Tesla could see a 23% (Facebook Style Dump) after hours tomorrow.

Tesla, the highly-volatile stock trade where no one can make up their minds whether to short it, or go long. Even high profile shorters coming out today switching their positions. The buzz today being about how the model 3 is having huge sales and that Tesla will be profitable. Here's my response: Who the F cares? Tesla has a billion dollars in debit coming due in March, 250 Million coming due in November, 10 billion in total debit, only two or three quarters in history of profitability, Elon Musk can possibly get margined called if the stock falls below $240, you have rising interest rates (good luck selling cars), a strengthening dollar, an accelerating poor auto market, rising material and labor costs, a crash going on in China, huge competition in Europe, trade-war, and ultimately as a result of the aforementioned - the high likely-hood of a stock dilution to make debit payments and other commitments. The writing is on the wall. Elon is so afraid of the stock going lower that he moved the earnings call up a week knowing he would create a short squeeze. He is so afraid of the stock going lower that he flat out lied and claimed that he secured funding for $420 per share. The fact that he called earnings a week early is actually a HUGE sign of weakness, because if he was confident with his cash position he would have just waited. This is a rolling bear market and Tesla's weakness will be further exposed. Look out for a 23% crash tomorrow after hours.

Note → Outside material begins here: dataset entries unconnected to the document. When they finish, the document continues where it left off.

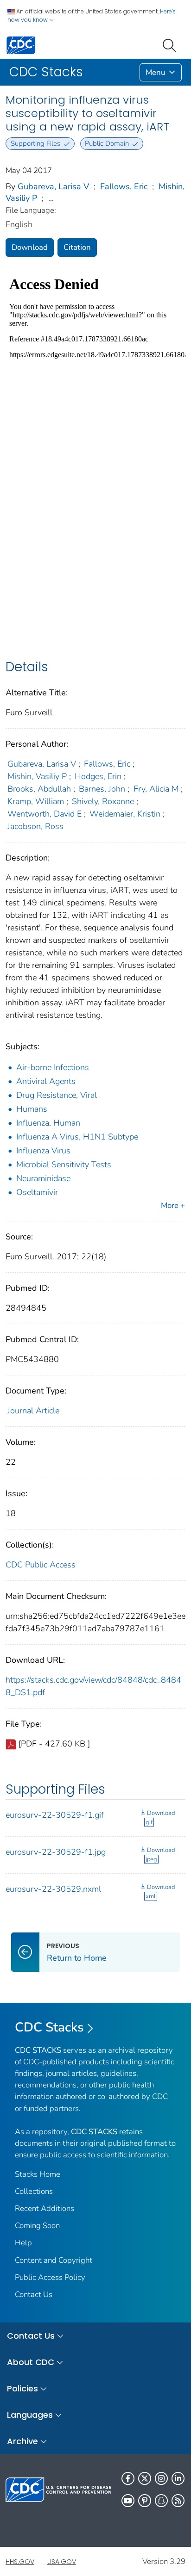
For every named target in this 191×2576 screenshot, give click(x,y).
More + (173, 1205)
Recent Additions (44, 2208)
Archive (22, 2441)
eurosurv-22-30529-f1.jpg (56, 1852)
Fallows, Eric (123, 186)
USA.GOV (61, 2561)
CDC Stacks (49, 2027)
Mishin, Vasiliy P (37, 776)
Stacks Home (37, 2174)
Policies (22, 2388)
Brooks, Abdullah (39, 788)
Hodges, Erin (98, 776)
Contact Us (33, 2294)
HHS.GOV (20, 2561)
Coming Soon (37, 2225)
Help (23, 2242)
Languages (30, 2415)
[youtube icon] (128, 2500)
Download (30, 247)
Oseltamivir (37, 1192)
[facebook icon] (128, 2478)
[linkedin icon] (178, 2478)
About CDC (30, 2362)
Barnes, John (102, 788)
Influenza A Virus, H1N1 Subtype (77, 1136)
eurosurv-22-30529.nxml (53, 1889)
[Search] (171, 44)
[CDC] (21, 45)
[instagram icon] (161, 2478)
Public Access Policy (50, 2277)
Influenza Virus (43, 1150)
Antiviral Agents (46, 1081)
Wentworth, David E (44, 813)
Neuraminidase (43, 1178)
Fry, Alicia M (156, 788)
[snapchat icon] (161, 2500)
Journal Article (33, 1410)
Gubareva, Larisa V (53, 186)
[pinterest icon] (144, 2500)
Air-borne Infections (52, 1067)
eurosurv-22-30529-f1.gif (55, 1815)
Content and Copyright (53, 2260)
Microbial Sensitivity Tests (63, 1164)
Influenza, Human (48, 1122)
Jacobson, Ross (35, 826)
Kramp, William (35, 801)
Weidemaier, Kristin (124, 813)
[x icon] (144, 2478)
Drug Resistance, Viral (56, 1095)
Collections (34, 2191)
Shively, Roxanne (103, 801)
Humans (31, 1109)
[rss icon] (178, 2500)
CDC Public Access (41, 1564)
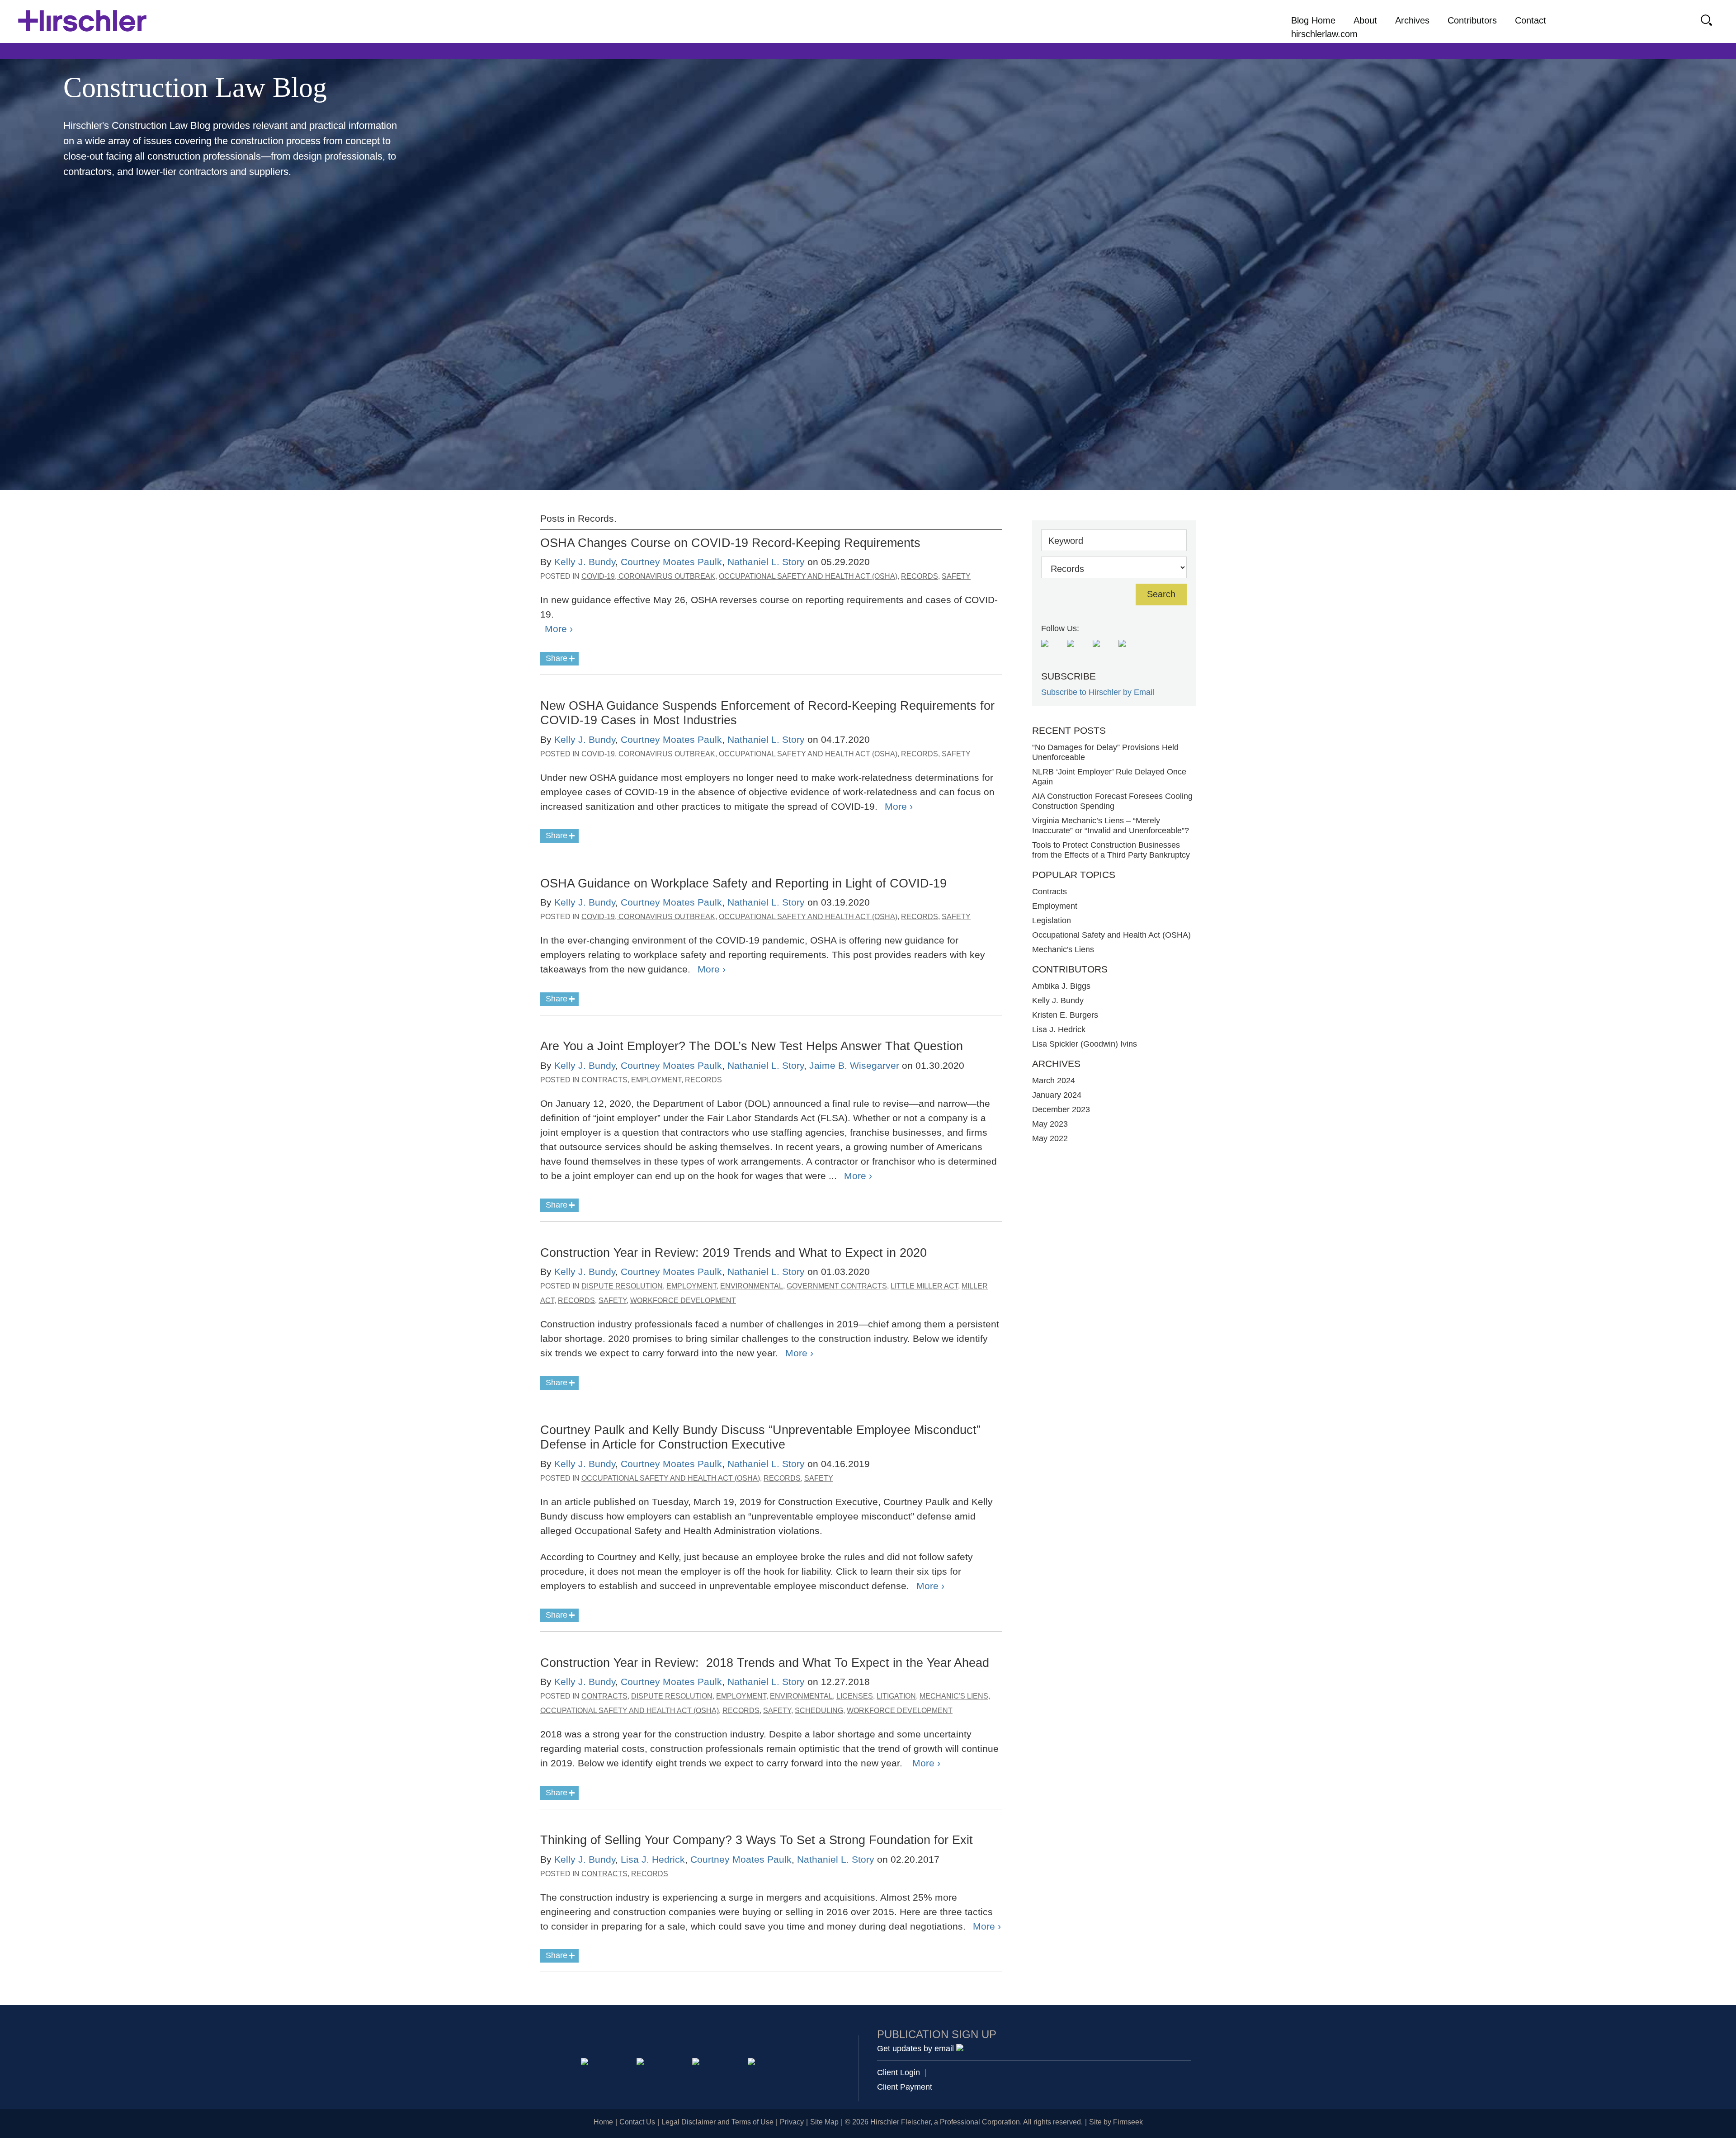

Edit: Additionally, Andrew Left of Citron Research could of had two motives for coming onto television today to reveal his change in position against Tesla. 1.) Being that he saw a potential for a short squeeze and; 2.) (More importantly) Revealing that he 'Switched" positions to long from short thinking it would give his lawsuit against Musk and Tesla for damages more merit because even though Tesla rallied after the infamous $420 tweet it ultimately sold off lower, and if you were a short seller for such a long time of Tesla then net-effectively you would not have been damaged after 3 weeks had you stayed the course. However, now Andrew can claim that if his tweet was never issued that he would have soon changed his position. Very strategic, manipulative, and ultimately completely full of BS, and the market ate it up and drank the Kool-aid. I'd really like to see if Andrew was still actually long after todays 12% move. I highly doubt it.